Exercice>
Recopiez, s'il vous plaît, le passage de l'extrait sur Kate Bush qui va de « Wuthering Heights, Babooshka » à « d’un amour immodéré. ».

Extrait du texte>
++++++
Kate Bush : Ballerina rock?
Wuthering Heights, Babooshka : Les débuts glorieux de Kate Bush
Le premier Lp de kate Bush : «The kick inside», sort en février 1978 précédé, en janvier, par le single « Wuthering Heights ». Plongée dans le domaine artistique depuis sa plus tendre enfance, Kate élabore les paroles de cette chanson à partir d’un roman d‘Emilie Brontë dont l’adaptation cinématographique de 1939 permet à Lawrence Olivier de briller dans le rôle principale d’Heathcliff, le « fils maudit »: «How can you leave me, cruel Heathcliff, my one dream, my only master», témoignage d’un amour immodéré.
++++++
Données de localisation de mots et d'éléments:
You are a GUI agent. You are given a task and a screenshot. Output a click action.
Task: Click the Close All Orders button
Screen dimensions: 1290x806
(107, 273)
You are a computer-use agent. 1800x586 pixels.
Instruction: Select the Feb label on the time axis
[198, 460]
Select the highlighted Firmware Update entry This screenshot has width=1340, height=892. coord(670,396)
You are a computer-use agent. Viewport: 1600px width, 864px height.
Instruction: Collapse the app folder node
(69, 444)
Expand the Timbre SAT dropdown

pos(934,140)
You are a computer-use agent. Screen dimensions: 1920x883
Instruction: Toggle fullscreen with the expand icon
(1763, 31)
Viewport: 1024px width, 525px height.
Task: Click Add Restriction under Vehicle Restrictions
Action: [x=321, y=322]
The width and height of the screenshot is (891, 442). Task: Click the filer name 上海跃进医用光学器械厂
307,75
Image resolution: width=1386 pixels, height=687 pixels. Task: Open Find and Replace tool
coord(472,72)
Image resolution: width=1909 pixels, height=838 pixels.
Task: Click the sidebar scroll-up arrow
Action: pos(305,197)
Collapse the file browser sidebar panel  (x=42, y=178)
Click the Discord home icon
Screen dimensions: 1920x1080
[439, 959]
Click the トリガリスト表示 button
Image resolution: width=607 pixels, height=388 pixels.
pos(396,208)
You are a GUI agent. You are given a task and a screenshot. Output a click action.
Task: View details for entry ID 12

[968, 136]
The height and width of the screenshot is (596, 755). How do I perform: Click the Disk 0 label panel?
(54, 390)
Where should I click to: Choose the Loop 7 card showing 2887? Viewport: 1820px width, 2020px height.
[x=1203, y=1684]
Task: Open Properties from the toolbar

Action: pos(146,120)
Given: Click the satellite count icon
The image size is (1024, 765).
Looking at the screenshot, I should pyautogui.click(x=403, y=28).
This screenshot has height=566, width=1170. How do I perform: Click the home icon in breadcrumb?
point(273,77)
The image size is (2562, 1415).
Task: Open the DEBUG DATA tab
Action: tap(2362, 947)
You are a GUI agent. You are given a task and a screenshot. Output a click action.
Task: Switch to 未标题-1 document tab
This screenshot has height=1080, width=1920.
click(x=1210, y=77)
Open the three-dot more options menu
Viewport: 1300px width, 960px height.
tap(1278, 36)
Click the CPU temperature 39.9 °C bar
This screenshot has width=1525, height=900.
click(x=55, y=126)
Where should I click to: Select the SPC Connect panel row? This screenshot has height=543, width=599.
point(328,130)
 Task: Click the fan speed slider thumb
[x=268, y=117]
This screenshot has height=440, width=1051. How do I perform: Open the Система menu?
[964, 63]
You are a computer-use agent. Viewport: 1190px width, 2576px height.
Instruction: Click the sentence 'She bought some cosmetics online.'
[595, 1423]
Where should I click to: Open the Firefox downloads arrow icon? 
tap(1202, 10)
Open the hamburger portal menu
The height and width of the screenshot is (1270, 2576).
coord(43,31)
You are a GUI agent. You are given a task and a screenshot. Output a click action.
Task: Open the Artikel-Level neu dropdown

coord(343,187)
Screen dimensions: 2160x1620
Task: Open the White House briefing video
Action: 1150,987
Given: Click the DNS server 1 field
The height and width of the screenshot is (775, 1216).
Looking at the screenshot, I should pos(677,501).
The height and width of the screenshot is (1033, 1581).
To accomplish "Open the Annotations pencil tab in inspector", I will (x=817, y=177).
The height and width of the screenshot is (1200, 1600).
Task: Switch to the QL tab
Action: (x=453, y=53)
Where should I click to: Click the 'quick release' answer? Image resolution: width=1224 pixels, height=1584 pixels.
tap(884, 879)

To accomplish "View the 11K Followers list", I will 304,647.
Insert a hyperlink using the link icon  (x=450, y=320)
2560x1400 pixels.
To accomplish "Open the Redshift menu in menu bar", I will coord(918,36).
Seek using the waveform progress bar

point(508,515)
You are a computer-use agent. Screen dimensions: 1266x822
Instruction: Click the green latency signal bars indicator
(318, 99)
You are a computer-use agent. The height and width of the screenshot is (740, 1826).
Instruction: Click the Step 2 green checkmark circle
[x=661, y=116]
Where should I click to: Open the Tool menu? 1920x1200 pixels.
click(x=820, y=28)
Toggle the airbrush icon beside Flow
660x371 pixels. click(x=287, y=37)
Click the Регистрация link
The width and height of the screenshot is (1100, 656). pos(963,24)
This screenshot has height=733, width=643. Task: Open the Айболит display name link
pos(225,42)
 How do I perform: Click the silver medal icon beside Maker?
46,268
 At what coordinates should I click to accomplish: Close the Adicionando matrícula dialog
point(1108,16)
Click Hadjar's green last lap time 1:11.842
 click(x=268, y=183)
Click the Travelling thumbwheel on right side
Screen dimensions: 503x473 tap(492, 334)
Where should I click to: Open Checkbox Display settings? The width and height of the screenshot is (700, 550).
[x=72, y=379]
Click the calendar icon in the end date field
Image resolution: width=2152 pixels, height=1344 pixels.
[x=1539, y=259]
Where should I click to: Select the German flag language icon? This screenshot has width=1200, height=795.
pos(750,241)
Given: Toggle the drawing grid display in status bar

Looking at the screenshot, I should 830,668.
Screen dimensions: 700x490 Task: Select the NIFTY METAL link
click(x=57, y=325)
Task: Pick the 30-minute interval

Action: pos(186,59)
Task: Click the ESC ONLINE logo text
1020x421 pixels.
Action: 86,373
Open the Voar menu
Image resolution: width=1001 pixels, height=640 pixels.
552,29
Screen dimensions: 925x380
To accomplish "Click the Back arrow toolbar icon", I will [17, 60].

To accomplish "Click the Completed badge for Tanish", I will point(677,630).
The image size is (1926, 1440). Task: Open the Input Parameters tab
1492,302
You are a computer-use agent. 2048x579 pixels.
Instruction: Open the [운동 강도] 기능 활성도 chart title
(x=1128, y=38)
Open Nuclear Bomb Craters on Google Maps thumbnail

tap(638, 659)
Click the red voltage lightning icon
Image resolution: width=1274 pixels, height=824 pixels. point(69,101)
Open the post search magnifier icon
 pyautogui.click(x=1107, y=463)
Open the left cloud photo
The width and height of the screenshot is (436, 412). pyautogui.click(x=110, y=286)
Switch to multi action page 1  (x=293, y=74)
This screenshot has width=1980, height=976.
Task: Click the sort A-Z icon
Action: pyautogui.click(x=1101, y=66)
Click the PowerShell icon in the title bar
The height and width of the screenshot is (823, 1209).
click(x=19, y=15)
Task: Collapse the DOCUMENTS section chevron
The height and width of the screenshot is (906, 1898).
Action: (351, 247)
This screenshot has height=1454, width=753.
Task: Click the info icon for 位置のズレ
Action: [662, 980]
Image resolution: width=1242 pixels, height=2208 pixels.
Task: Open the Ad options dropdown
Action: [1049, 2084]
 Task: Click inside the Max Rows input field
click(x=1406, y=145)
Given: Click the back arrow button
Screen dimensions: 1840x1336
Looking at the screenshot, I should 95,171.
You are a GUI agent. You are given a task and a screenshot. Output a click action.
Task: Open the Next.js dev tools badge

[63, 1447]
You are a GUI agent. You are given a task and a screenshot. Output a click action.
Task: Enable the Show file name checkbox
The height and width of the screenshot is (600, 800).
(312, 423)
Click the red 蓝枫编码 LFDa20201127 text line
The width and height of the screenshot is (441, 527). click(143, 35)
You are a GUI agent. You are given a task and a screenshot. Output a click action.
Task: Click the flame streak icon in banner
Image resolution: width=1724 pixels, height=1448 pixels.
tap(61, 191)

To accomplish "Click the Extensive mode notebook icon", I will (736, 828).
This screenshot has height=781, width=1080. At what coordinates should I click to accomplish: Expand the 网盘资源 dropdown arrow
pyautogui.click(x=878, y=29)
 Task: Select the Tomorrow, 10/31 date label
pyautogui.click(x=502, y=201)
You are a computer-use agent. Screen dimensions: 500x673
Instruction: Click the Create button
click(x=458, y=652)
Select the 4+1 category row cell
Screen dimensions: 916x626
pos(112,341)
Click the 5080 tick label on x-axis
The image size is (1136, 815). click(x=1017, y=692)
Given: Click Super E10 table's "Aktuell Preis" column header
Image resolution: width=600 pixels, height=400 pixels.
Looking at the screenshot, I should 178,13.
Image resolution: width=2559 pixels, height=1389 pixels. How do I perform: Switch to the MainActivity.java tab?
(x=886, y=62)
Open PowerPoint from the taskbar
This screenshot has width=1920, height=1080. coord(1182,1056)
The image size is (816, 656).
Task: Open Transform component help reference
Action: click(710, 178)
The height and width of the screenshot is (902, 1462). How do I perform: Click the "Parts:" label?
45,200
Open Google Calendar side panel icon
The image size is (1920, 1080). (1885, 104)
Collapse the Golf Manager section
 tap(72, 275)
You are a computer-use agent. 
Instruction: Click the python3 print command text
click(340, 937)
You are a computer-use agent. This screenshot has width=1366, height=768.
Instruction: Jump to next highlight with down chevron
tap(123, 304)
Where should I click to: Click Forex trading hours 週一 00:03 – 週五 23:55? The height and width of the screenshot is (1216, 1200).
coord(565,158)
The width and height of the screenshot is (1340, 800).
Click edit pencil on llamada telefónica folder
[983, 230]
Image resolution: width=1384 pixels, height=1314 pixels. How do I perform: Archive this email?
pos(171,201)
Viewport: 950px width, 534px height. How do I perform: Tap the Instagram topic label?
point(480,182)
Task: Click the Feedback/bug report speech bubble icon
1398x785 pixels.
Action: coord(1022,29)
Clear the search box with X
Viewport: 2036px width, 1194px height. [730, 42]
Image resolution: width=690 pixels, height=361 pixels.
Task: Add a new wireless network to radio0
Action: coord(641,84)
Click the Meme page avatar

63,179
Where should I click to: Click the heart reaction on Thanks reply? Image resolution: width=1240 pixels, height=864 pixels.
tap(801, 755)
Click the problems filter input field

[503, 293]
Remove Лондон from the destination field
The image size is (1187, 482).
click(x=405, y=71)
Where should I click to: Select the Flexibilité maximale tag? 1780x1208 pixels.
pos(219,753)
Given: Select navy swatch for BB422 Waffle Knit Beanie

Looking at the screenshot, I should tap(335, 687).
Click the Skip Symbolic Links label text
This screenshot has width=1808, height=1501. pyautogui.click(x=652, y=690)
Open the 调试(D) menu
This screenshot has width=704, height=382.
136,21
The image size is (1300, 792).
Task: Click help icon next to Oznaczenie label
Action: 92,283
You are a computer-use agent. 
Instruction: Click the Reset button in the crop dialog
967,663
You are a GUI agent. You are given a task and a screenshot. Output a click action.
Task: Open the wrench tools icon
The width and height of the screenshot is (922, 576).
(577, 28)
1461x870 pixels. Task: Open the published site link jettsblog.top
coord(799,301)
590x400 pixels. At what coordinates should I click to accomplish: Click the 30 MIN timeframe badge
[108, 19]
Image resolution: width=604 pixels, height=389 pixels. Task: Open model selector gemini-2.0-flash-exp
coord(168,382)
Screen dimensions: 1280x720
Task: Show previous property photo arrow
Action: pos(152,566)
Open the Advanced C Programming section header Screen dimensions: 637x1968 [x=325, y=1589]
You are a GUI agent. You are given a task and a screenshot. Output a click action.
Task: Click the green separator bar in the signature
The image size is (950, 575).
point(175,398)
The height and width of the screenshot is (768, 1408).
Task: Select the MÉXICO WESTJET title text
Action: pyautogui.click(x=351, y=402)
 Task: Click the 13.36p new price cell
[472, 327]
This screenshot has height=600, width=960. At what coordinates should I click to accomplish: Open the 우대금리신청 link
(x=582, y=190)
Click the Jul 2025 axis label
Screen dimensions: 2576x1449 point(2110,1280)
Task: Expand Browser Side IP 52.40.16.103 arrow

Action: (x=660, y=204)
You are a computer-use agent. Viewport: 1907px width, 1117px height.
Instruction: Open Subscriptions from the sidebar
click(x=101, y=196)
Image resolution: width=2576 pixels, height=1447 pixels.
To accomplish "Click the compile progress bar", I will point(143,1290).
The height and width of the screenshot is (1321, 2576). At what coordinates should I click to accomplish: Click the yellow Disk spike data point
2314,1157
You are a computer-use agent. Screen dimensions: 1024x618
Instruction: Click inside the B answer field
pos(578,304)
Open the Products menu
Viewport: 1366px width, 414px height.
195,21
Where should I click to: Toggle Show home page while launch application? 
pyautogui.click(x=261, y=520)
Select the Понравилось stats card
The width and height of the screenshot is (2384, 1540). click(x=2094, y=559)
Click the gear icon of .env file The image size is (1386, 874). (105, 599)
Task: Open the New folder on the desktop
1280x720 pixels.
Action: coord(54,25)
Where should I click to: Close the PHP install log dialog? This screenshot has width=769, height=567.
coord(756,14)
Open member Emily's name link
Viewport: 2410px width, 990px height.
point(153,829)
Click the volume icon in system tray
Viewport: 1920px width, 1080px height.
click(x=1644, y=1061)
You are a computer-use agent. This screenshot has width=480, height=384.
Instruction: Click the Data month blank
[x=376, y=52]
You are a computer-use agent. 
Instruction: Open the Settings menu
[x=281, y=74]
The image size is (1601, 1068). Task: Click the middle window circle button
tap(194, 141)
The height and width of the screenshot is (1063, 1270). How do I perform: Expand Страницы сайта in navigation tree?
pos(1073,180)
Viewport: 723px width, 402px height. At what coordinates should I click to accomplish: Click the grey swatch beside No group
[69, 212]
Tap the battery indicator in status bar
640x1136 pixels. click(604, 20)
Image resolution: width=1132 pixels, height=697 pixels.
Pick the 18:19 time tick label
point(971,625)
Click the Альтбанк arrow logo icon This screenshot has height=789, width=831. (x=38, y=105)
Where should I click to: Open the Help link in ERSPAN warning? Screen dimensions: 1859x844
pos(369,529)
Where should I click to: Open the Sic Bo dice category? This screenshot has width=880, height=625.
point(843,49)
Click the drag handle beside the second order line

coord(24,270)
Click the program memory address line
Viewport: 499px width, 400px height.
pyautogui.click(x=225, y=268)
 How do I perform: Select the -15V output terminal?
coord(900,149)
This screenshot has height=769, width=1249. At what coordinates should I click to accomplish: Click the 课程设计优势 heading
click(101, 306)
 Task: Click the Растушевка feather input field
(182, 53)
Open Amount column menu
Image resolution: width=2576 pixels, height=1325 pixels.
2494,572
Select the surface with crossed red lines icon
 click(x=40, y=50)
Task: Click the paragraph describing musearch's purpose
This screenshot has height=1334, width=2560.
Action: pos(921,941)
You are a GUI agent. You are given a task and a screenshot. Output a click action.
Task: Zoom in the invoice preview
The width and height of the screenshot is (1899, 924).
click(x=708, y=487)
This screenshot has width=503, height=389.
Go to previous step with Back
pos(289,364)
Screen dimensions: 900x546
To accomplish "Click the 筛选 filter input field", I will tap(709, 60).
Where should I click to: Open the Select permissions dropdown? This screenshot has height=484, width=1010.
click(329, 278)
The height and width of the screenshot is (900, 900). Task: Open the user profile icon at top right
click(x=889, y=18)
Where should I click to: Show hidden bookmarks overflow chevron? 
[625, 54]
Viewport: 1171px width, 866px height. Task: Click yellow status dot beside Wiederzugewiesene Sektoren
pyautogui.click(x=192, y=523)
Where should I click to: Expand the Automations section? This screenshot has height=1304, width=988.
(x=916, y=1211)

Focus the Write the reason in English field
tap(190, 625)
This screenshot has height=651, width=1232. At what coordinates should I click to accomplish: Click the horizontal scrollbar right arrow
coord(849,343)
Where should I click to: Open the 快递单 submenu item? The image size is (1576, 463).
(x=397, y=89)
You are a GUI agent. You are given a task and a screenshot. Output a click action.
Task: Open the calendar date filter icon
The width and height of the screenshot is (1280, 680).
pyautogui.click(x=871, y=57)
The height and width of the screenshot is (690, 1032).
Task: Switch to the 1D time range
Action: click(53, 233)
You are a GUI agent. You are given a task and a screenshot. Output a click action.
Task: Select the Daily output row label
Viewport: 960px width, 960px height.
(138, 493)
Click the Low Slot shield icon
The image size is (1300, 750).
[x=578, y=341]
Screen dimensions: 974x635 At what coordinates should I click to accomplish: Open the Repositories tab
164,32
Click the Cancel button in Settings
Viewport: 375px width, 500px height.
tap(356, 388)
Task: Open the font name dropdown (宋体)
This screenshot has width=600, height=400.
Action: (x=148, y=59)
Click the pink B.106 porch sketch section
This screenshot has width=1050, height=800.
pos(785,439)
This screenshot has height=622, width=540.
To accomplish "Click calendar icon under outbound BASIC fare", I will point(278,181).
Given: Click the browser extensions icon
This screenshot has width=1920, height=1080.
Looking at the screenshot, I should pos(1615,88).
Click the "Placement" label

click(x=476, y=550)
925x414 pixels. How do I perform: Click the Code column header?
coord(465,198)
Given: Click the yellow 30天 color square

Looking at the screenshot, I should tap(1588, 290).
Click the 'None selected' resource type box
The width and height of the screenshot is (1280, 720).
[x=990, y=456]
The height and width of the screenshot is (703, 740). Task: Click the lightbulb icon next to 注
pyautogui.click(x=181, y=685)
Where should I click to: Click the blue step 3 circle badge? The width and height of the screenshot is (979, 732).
++++++
Réponse>
Wuthering Heights, Babooshka : Les débuts glorieux de Kate Bush
Le premier Lp de kate Bush : «The kick inside», sort en février 1978 précédé, en janvier, par le single « Wuthering Heights ». Plongée dans le domaine artistique depuis sa plus tendre enfance, Kate élabore les paroles de cette chanson à partir d’un roman d‘Emilie Brontë dont l’adaptation cinématographique de 1939 permet à Lawrence Olivier de briller dans le rôle principale d’Heathcliff, le « fils maudit »: «How can you leave me, cruel Heathcliff, my one dream, my only master», témoignage d’un amour immodéré.